• Published: 15th Aug 23
  • Category: News

In an interesting case earlier this year, Baxter v Doble, a tenant made a counter claim that the landlords legal representative (Ms Doble) was not regulated to deal with court litigation.

As a result Ms Doble faced a claim for contempt of court.

The background to the case was that the landlord was looking to obtain a possession order against the tenant and employed the services of a firm who specialised in such matters. They were not solicitors although Ms Doble is a member of the Chartered Institute of Legal Executives (CiLEX). The tenant argued that Ms Doble was not regulated and authorised to conduct litigation.

The Legal Services Act 2007 makes it an offence to carry out a reserved activity if you are not authorised to do so. Schedule 5 of the Act provides a list of those that are considered to be authorised. Whilst a member of CiLEX can have rights of audience i.e appear before a court, they can’t conduct litigation.

The case centered around whether Ms Doble was conducting litigation. She argued she was not as she had not represented the landlord in court. The evidence showed that she had amongst other things, drafted court forms, paid the court fees and entered into correspondence with Baxters representatives. This was enough to convince the court that Ms Doble was guilty of conducting unauthorised litigation. By doing so she could be held in contempt of court.

Ms Doble was able to demonstrate that she were unaware that this amounted to an offence and having taken this into account alongside her good character, the court found that whilst guilty, she was not in contempt of court and she escaped a custodial sentence.

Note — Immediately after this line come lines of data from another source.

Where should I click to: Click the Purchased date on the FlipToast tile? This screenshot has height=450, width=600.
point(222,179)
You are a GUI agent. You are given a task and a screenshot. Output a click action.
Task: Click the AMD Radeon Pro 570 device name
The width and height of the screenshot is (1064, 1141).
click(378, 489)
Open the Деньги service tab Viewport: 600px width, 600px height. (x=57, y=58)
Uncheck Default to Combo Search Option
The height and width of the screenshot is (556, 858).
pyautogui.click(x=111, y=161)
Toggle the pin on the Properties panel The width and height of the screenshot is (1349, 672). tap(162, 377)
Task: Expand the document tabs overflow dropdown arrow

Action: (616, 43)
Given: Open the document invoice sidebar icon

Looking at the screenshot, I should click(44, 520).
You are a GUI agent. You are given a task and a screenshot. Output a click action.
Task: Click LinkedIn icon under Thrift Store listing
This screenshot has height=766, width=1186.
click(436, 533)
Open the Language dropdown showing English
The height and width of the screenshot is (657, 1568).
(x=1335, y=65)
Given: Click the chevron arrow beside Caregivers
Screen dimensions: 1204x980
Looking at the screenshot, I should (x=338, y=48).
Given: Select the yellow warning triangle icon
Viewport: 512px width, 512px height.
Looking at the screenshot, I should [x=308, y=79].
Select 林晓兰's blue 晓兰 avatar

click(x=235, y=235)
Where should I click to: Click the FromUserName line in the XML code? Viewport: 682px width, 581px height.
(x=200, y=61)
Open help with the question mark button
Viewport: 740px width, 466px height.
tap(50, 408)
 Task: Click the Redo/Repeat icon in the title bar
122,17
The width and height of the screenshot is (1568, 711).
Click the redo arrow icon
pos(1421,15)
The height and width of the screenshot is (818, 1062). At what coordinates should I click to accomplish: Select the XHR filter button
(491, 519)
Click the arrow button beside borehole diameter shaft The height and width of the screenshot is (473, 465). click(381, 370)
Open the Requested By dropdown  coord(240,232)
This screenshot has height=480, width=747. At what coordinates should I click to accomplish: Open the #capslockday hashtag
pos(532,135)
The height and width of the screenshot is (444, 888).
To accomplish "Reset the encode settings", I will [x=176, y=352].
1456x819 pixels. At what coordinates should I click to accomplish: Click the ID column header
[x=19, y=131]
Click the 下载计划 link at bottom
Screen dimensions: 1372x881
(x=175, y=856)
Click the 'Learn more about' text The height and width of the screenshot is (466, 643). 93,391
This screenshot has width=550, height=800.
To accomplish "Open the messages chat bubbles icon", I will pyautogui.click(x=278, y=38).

This case does highlight the importance of ensuring that if you need to seek possession through the courts that you use a suitably qualified person. It also highlights why an Agent can’t complete court forms on behalf of their landlord clients.




Please note the date this article was published as the law or the essence may have changed since it was posted. You should always seek independent legal advice if you are intending to rely on any of the contents. Unless stated otherwise this article only reflects the position for the Private Rented Sector in England and therefore may not apply to other countries within the United Kingdom.